Once again it is time to start thinking about casting your vote for the
1998 Darwin Award winner! As you may already know, the Darwin Awards are for
those nominees who contribute to the gene pool by
dying in spectacularly stupid ways (before they breed thankfully).


The 1998 nominees are:


NOMINEE No. 1 [San Jose Mercury News]: An unidentified man, using a shotgun
like a club to break a former girlfriend's windshield,
accidentally shot himself to death when the gun discharged, blowing a
hole in his gut.


NOMINEE No. 2: [Kalamazoo Gazette] James Burns, 34, (a mechanic) of Alamo,
Mich., was killed in March as he was trying to repair what police described
as a "farm-type truck." Burns got a friend to drive the truck on a highway
while Burns hung underneath so that he could ascertain the source of a
troubling noise. Burns' clothes caught on something, however,and the other
man found Burns wrapped in the drive shaft."
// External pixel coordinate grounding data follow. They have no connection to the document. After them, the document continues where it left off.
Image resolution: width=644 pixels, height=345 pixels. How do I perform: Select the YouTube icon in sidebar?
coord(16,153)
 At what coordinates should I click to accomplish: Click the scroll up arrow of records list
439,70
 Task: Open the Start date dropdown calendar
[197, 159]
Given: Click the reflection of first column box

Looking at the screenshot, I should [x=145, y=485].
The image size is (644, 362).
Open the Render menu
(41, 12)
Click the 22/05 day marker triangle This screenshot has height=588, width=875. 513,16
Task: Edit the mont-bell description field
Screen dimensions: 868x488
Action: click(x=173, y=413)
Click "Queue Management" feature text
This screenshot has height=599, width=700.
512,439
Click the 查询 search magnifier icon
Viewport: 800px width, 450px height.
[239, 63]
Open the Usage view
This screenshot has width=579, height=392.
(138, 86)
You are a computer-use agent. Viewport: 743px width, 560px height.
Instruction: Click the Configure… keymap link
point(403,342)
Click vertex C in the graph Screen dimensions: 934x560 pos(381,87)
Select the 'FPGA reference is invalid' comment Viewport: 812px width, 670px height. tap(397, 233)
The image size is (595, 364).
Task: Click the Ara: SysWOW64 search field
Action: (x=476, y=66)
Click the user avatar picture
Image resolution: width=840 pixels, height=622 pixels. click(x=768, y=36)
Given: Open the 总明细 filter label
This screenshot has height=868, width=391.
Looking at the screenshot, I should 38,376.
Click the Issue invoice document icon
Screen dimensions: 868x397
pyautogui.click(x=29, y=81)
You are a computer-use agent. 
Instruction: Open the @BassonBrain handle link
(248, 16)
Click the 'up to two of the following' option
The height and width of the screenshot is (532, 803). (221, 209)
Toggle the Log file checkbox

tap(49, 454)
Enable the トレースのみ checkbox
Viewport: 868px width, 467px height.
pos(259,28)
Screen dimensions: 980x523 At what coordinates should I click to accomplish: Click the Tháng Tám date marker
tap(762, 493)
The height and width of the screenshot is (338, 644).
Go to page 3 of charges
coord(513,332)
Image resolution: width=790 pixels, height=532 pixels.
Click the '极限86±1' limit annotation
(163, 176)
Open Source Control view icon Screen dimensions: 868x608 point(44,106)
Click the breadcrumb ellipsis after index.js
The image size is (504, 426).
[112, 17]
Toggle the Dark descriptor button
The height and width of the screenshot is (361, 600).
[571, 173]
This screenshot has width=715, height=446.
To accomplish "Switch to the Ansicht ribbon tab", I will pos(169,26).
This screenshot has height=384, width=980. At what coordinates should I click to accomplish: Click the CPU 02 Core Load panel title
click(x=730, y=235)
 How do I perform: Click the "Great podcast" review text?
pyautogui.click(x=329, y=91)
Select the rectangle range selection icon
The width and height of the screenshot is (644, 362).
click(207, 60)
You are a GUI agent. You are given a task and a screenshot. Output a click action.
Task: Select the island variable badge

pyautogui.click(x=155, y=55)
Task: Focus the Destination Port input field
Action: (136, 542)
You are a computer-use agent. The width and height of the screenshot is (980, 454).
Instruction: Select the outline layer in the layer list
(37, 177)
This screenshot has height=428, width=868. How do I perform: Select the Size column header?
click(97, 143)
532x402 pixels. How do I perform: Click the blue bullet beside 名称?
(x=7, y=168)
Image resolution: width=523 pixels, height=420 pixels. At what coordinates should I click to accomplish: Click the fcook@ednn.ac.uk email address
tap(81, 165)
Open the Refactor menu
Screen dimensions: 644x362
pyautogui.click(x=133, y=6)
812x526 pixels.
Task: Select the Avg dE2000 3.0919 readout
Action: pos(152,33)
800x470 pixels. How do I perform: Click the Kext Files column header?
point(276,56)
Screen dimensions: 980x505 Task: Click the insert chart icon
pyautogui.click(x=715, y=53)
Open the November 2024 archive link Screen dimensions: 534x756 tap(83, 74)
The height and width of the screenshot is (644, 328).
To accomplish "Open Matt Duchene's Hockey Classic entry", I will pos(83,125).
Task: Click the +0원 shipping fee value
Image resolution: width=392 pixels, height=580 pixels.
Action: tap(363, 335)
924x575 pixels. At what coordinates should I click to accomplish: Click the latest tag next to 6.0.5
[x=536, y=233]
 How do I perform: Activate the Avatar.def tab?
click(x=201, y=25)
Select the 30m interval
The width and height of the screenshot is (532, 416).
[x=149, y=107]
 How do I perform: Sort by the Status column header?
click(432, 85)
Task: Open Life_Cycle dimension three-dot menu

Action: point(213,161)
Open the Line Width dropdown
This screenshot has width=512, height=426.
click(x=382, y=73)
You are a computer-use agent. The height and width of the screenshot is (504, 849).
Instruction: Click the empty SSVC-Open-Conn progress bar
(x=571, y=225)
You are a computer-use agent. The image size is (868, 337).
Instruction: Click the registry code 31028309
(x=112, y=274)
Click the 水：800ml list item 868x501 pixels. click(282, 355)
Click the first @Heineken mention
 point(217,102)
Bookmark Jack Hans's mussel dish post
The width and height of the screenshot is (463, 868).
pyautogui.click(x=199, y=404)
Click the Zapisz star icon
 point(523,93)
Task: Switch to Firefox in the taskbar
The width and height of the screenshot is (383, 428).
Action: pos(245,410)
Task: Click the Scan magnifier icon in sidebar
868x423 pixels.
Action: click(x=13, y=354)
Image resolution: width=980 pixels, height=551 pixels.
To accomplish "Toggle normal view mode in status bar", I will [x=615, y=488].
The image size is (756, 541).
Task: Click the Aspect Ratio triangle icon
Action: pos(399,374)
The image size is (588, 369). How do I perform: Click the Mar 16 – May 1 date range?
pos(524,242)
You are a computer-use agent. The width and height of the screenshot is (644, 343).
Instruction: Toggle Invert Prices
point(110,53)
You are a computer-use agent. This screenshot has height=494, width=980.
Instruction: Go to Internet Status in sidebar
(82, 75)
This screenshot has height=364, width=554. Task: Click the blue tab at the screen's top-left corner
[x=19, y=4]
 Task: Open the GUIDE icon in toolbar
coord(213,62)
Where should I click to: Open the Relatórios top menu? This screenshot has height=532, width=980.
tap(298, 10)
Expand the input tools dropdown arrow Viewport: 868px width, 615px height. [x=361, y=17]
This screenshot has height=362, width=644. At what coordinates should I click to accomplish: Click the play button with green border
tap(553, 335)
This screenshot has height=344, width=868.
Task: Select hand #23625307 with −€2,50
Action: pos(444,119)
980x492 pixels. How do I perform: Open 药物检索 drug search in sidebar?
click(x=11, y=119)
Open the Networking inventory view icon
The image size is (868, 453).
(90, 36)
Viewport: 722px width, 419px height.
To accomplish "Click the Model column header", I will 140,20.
NOMINEE No. 3: [Hickory Daily Record] Ken Charles Barger, 47, accidentally
shot himself to death in December in Newton, N.C. wakening to the sound of a
ringing telephone beside his bed, he reached for the phone but grabbed
instead a Smith & Wesson .38 special, which discharged when he drew it to
his ear.


NOMINEE No. 4: [UPI, Toronto] Police said a lawyer demonstrating the safety
of windows in a downtown Toronto skyscraper crashed through a pane with his
shoulder and plunged 24 floors to his death. A police spokesman said Garry
Hoy, 39, fell into the courtyard of the Toronto Dominion Bank Tower early
Friday evening as he was explaining the strength of the building's windows
to visiting law students. Hoy previously has conducted demonstrations of
window strength according to police reports. Peter Lawyers, managing partner
of the firm Holden Day Wilson, told the Toronto Sun Newspaper that Hoy was
"one of the best and brightest" members of the 200-man association.


NOMINEE No. 5: [Bloomburg News Service] A terrible diet and room with no
ventilation are being blamed for the death of a man who was killed by his
own gas. There was no mark on his body but an autopsy showed large amounts
of methane gas in his system. His diet had consisted primarily of beans and
cabbage (and a couple of other things). It was just the right combination of
foods. It appears that the man died in his sleep from breathing the
poisonous cloud that was hanging over his bed. Had he been outside or had
his windows been opened, it wouldn't have been fatal. But the man was shut
up in his near airtight bedroom. According to the article, "He was a big man
with a huge capacity for creating "this deadly gas." Three of the rescuers
got sick and one was hospitalized.


NOMINEE No. 6: [The News of the Weird.] Michael Anderson Godwin made News of
the Weird posthumously. He had spent several years awaiting South Carolina's
electric chair on a murder conviction before having his sentence reduced to
life in prison. Whilst sitting on a metal toilet in his cell and attempting
to fix his small TV set, he bit into a wire and was electrocuted.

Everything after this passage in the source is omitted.